No project description provided

Project description

Synth Environments

Synthetic Environments for Long-Horizon Language Agents

A comprehensive framework for building and managing synthetic environments designed specifically for training and evaluating long-horizon language agents.

🎯 Key Features

🔄 Snapshotting & Reproducibility - Full state capture and replay
🏗️ Statefulness First - Built-in state management across environments
🔌 Consistent APIs - Unified interface for all environment types
📊 Observability - Built-in tracing and monitoring
🌐 HTTP Access - RESTful API for remote training and evaluation
📚 Curriculum Learning - Configurable filtering and progression
🛠️ Agent Tools - Simple abstractions for agent-environment interaction

🚀 Quick Start

Installation

pip install synth-env

Basic Usage

from synth_env import Environment

# Create environment
env = Environment("sokoban")
■ ■ ■ ■ ■ ■ ■
» Apply what you read
1: Summarize the Synth Environments project description in two sentences.
2: Continue the Synth Environments project description from its last line onward.
■ ■ ■ ■ ■ ■ ■
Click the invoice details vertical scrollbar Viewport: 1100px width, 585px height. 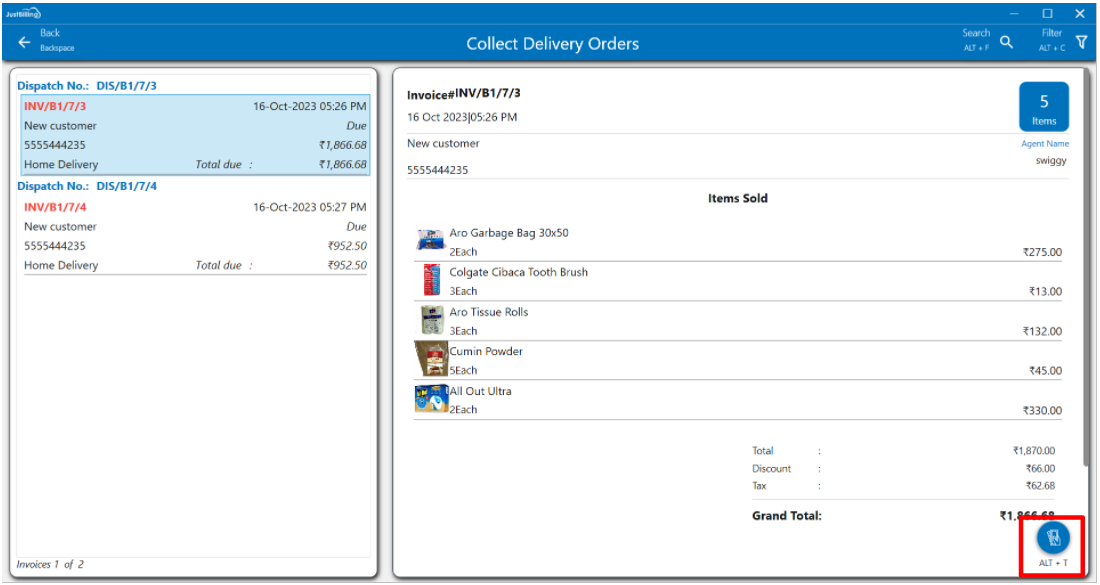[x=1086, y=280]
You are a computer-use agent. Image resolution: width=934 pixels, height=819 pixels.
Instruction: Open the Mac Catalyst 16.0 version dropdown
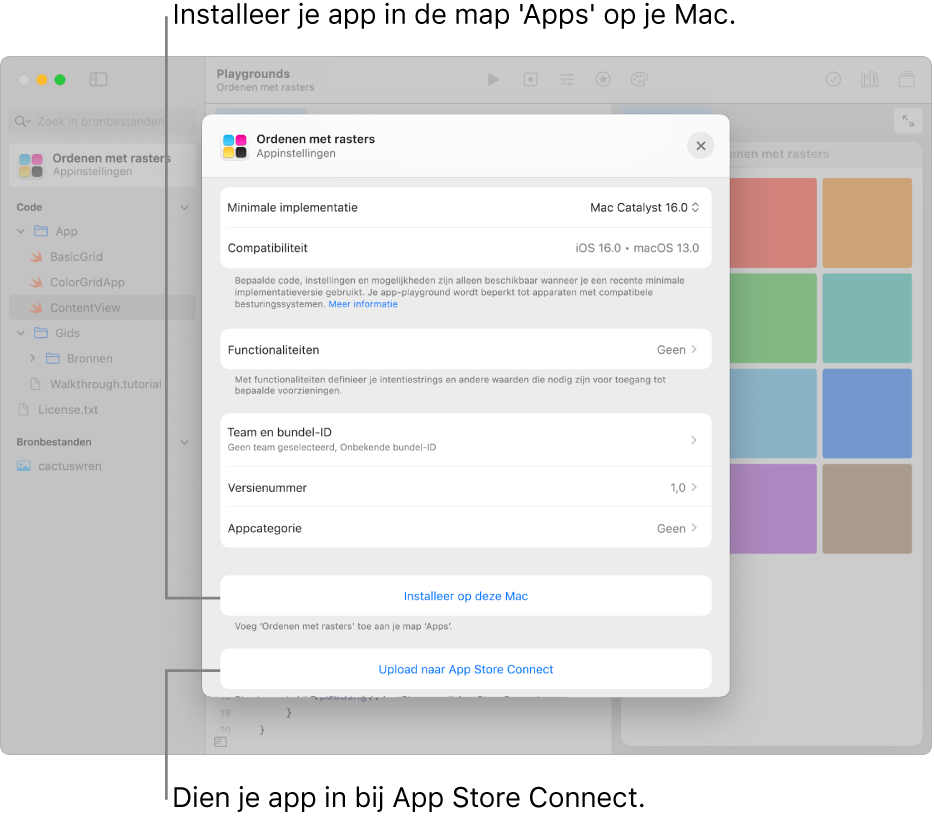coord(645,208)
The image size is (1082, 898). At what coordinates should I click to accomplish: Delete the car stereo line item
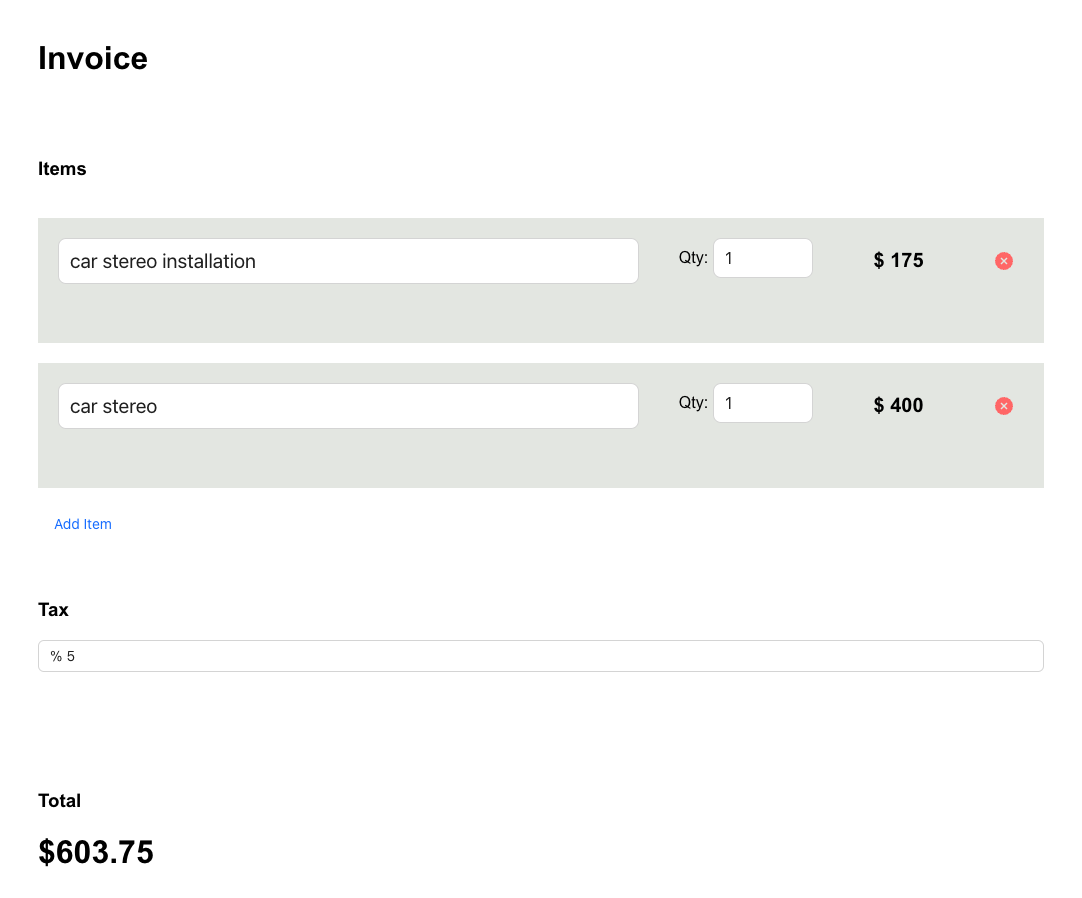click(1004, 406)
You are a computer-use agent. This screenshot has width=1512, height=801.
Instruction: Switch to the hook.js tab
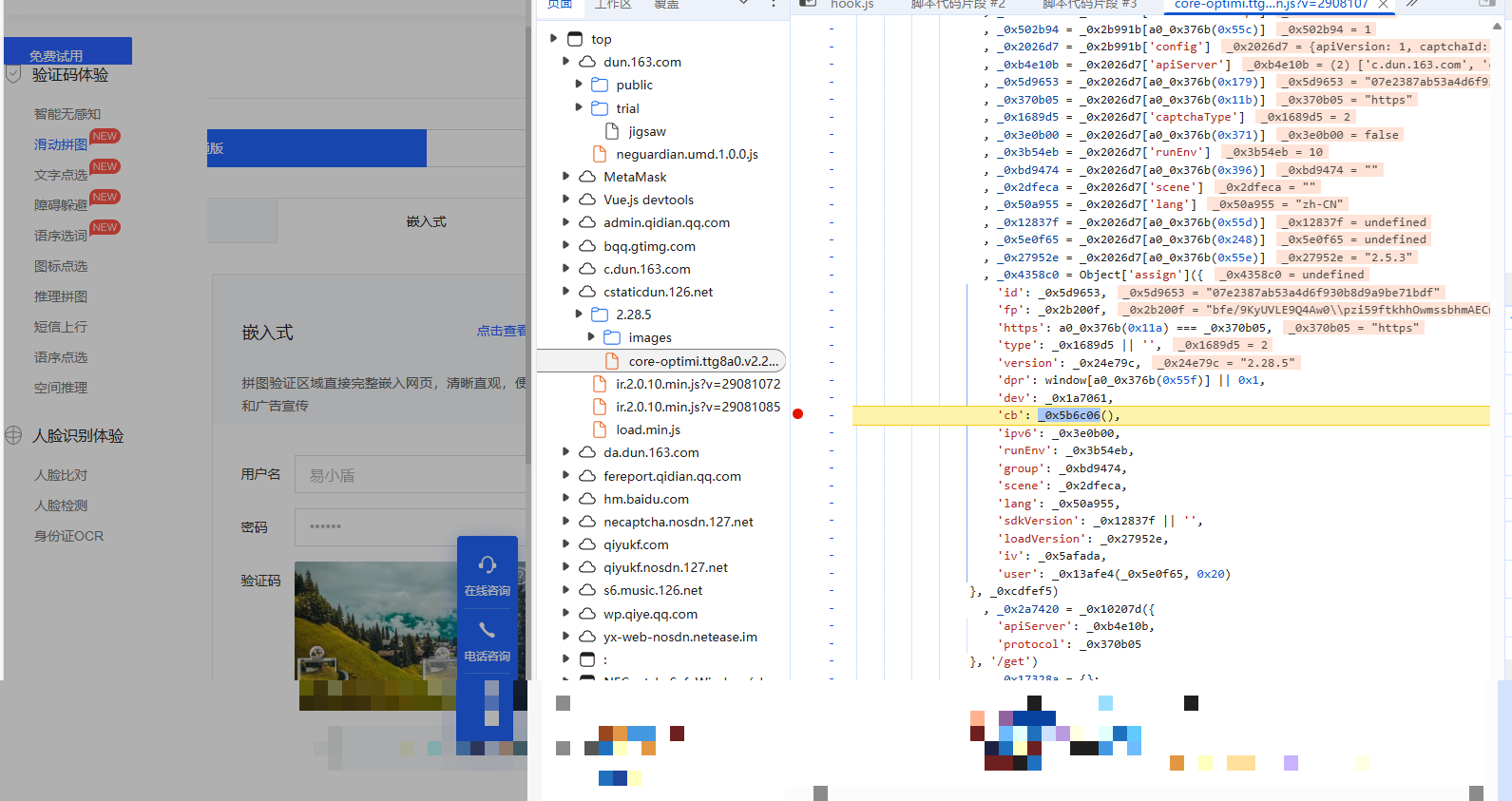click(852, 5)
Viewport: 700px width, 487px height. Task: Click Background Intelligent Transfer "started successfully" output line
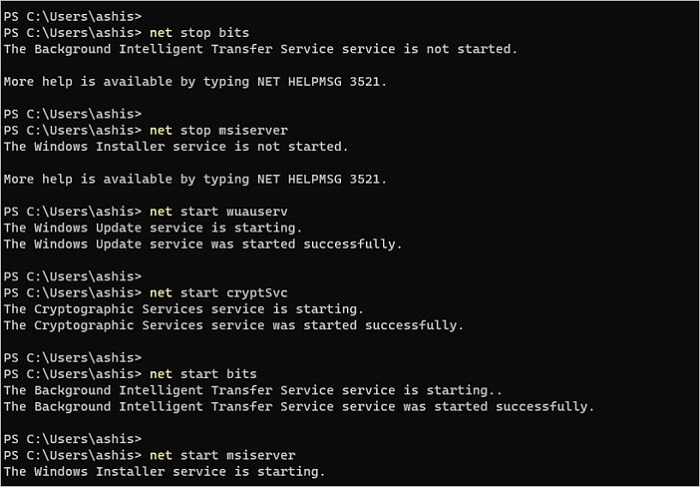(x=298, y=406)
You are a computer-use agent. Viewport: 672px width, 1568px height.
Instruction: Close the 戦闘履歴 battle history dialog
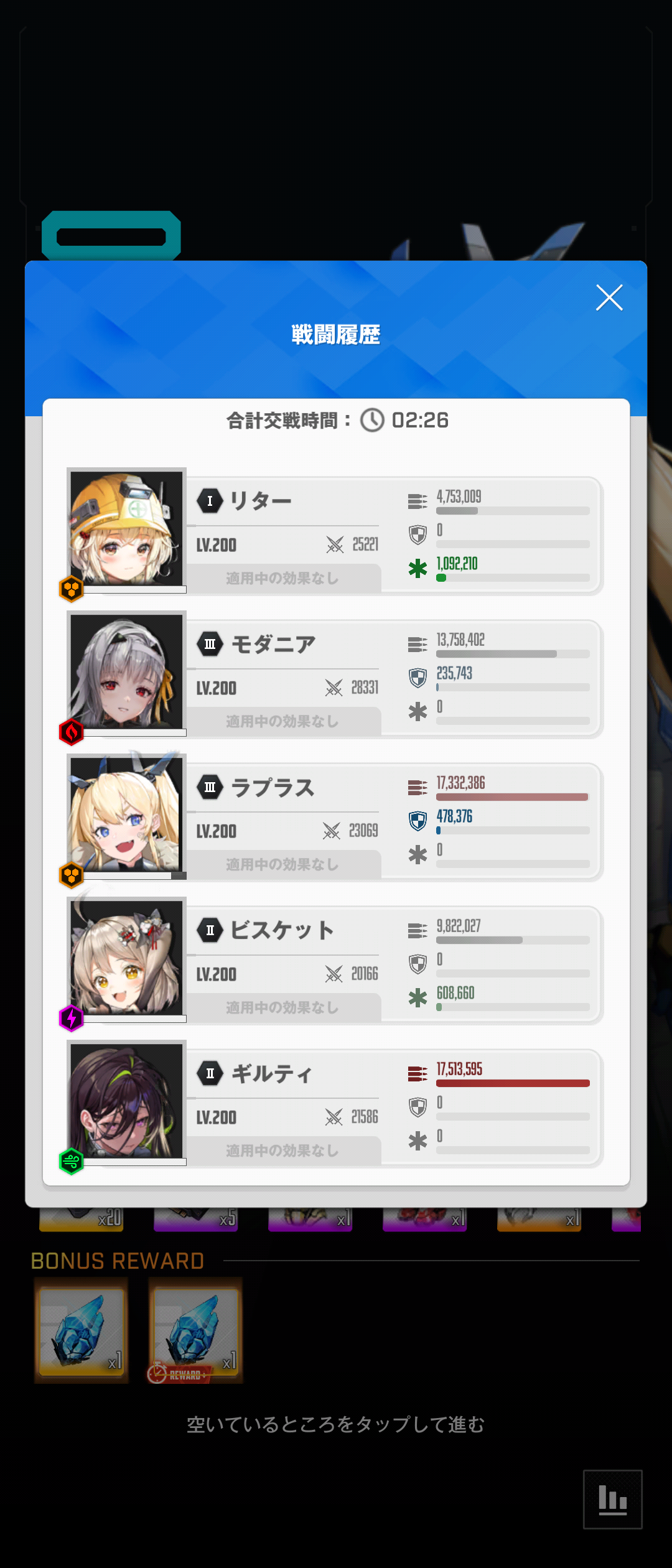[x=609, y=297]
■ ■ ■ ■ ■ ■ ■
» Answers for the exercise
1: Synth Environments is a framework for building and managing synthetic environments for training and evaluating long-horizon language agents. Its features include snapshotting and reproducibility, built-in state management, a unified interface for all environment types, tracing and monitoring, a RESTful API for remote training and evaluation, configurable curriculum learning, and simple agent-environment tools, and it is installed with `pip install synth-env`.

2:
# Run agent
state = env.reset()
while not env.done:
    action = agent.act(state)
    state = env.step(action)

Running Evaluation Scripts

The framework includes ReAct agent evaluation scripts for testing language models on various environments. These scripts provide comprehensive metrics and shaped rewards for training.

Prerequisites

Start the synth service on port 8901:

# In your service directory
python -m uvicorn main:app --host 0.0.0.0 --port 8901

Ensure your model is available (OpenAI, Anthropic, etc.)

TicTacToe Evaluation

cd Environments
uvpm synth_env.examples.tictactoe.agent_demos.test_tictactoe_react_agent

Features:

Tests strategic gameplay against random opponent
Provides win/loss/draw statistics
Validates coordinate parsing and legal moves
Supports multiple models (gpt-4.1-mini, o3, etc.)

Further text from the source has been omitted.